====== Study material ======

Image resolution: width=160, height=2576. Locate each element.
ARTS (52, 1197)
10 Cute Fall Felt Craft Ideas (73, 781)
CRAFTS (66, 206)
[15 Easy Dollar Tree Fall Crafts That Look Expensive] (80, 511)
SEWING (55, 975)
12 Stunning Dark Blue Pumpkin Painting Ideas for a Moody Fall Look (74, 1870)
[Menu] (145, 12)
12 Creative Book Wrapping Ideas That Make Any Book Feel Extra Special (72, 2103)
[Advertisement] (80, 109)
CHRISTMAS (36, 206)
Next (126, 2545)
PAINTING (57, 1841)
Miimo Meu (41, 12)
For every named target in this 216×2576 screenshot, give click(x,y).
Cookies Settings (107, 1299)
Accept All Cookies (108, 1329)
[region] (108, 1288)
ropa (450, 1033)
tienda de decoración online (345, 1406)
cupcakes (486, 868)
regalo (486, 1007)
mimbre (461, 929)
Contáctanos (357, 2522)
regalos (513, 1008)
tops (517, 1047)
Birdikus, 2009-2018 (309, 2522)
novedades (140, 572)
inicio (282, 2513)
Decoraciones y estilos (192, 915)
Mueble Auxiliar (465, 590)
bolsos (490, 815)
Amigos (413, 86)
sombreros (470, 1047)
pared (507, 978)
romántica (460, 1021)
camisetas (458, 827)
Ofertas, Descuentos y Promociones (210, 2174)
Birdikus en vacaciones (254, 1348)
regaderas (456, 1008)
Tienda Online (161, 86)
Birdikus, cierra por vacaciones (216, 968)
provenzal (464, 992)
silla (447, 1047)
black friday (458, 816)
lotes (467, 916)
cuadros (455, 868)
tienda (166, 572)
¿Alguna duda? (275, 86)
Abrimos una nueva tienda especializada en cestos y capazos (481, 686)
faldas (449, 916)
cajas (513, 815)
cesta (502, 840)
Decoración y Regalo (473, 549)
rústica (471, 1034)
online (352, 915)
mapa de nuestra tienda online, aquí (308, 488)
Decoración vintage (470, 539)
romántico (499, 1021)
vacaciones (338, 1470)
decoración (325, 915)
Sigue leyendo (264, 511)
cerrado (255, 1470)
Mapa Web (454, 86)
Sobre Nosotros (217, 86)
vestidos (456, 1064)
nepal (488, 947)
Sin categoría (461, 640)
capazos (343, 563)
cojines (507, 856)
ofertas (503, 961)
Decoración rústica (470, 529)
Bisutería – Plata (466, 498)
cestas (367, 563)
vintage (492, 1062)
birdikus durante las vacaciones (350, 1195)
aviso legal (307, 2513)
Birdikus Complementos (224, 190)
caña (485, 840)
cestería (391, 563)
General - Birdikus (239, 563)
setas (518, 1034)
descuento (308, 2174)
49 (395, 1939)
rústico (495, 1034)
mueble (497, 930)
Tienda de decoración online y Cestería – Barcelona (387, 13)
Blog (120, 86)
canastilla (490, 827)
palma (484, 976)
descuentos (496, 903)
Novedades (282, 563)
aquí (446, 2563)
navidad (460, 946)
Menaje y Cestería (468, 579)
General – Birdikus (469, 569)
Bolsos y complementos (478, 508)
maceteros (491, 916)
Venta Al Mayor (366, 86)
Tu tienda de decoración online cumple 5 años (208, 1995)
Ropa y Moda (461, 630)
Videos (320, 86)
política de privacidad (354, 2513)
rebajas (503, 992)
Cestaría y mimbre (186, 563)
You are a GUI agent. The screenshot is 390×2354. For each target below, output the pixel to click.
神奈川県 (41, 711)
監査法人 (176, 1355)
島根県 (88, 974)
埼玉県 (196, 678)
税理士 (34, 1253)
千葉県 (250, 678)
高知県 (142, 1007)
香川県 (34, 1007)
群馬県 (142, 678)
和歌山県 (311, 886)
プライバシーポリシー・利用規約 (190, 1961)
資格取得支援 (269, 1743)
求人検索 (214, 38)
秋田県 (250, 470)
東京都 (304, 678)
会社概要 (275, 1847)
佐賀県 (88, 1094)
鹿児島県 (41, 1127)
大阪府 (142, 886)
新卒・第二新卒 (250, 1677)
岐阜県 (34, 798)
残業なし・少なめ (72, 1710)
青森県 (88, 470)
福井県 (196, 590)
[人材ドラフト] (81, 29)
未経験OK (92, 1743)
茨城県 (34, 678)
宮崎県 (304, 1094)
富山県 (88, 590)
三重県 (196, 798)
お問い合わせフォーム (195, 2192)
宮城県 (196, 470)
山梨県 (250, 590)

======

Task details:
Only an exact transcription of all the records above counts as an answer.

Written solution:
Image resolution: width=160, height=2576. Locate each element.
ARTS (52, 1197)
10 Cute Fall Felt Craft Ideas (73, 781)
CRAFTS (66, 206)
[15 Easy Dollar Tree Fall Crafts That Look Expensive] (80, 511)
SEWING (55, 975)
12 Stunning Dark Blue Pumpkin Painting Ideas for a Moody Fall Look (74, 1870)
[Menu] (145, 12)
12 Creative Book Wrapping Ideas That Make Any Book Feel Extra Special (72, 2103)
[Advertisement] (80, 109)
CHRISTMAS (36, 206)
Next (126, 2545)
PAINTING (57, 1841)
Miimo Meu (41, 12)
For every named target in this 216×2576 screenshot, give click(x,y).
Cookies Settings (107, 1299)
Accept All Cookies (108, 1329)
[region] (108, 1288)
ropa (450, 1033)
tienda de decoración online (345, 1406)
cupcakes (486, 868)
regalo (486, 1007)
mimbre (461, 929)
Contáctanos (357, 2522)
regalos (513, 1008)
tops (517, 1047)
Birdikus, 2009-2018 (309, 2522)
novedades (140, 572)
inicio (282, 2513)
Decoraciones y estilos (192, 915)
Mueble Auxiliar (465, 590)
bolsos (490, 815)
Amigos (413, 86)
sombreros (470, 1047)
pared (507, 978)
romántica (460, 1021)
camisetas (458, 827)
Ofertas, Descuentos y Promociones (210, 2174)
Birdikus en vacaciones (254, 1348)
regaderas (456, 1008)
Tienda Online (161, 86)
Birdikus, cierra por vacaciones (216, 968)
provenzal (464, 992)
silla (447, 1047)
black friday (458, 816)
lotes (467, 916)
cuadros (455, 868)
tienda (166, 572)
¿Alguna duda? (275, 86)
Abrimos una nueva tienda especializada en cestos y capazos (481, 686)
faldas (449, 916)
cajas (513, 815)
cesta (502, 840)
Decoración y Regalo (473, 549)
rústica (471, 1034)
online (352, 915)
mapa de nuestra tienda online, aquí (308, 488)
Decoración vintage (470, 539)
romántico (499, 1021)
vacaciones (338, 1470)
decoración (325, 915)
Sigue leyendo (264, 511)
cerrado (255, 1470)
Mapa Web (454, 86)
Sobre Nosotros (217, 86)
vestidos (456, 1064)
nepal (488, 947)
Sin categoría (461, 640)
capazos (343, 563)
cojines (507, 856)
ofertas (503, 961)
Decoración rústica (470, 529)
Bisutería – Plata (466, 498)
cestas (367, 563)
vintage (492, 1062)
birdikus durante las vacaciones (350, 1195)
aviso legal (307, 2513)
Birdikus Complementos (224, 190)
caña (485, 840)
cestería (391, 563)
General - Birdikus (239, 563)
setas (518, 1034)
descuento (308, 2174)
49 (395, 1939)
rústico (495, 1034)
mueble (497, 930)
Tienda de decoración online y Cestería – Barcelona (387, 13)
Blog (120, 86)
canastilla (490, 827)
palma (484, 976)
descuentos (496, 903)
Novedades (282, 563)
aquí (446, 2563)
navidad (460, 946)
Menaje y Cestería (468, 579)
General – Birdikus (469, 569)
Bolsos y complementos (478, 508)
maceteros (491, 916)
Venta Al Mayor (366, 86)
Tu tienda de decoración online cumple 5 años (208, 1995)
Ropa y Moda (461, 630)
Videos (320, 86)
política de privacidad (354, 2513)
rebajas (503, 992)
Cestaría y mimbre (186, 563)
You are a GUI agent. The screenshot is 390×2354. For each target below, output the pixel to click.
神奈川県 (41, 711)
監査法人 (176, 1355)
島根県 (88, 974)
埼玉県 (196, 678)
税理士 (34, 1253)
千葉県 (250, 678)
高知県 (142, 1007)
香川県 (34, 1007)
群馬県 (142, 678)
和歌山県 (311, 886)
プライバシーポリシー・利用規約 (190, 1961)
資格取得支援 (269, 1743)
求人検索 (214, 38)
秋田県 (250, 470)
東京都 (304, 678)
会社概要 (275, 1847)
佐賀県 (88, 1094)
鹿児島県 (41, 1127)
大阪府 (142, 886)
新卒・第二新卒 (250, 1677)
岐阜県 (34, 798)
残業なし・少なめ (72, 1710)
青森県 (88, 470)
福井県 (196, 590)
[人材ドラフト] (81, 29)
未経験OK (92, 1743)
茨城県 (34, 678)
宮崎県 (304, 1094)
富山県 (88, 590)
三重県 (196, 798)
お問い合わせフォーム (195, 2192)
宮城県 (196, 470)
山梨県 (250, 590)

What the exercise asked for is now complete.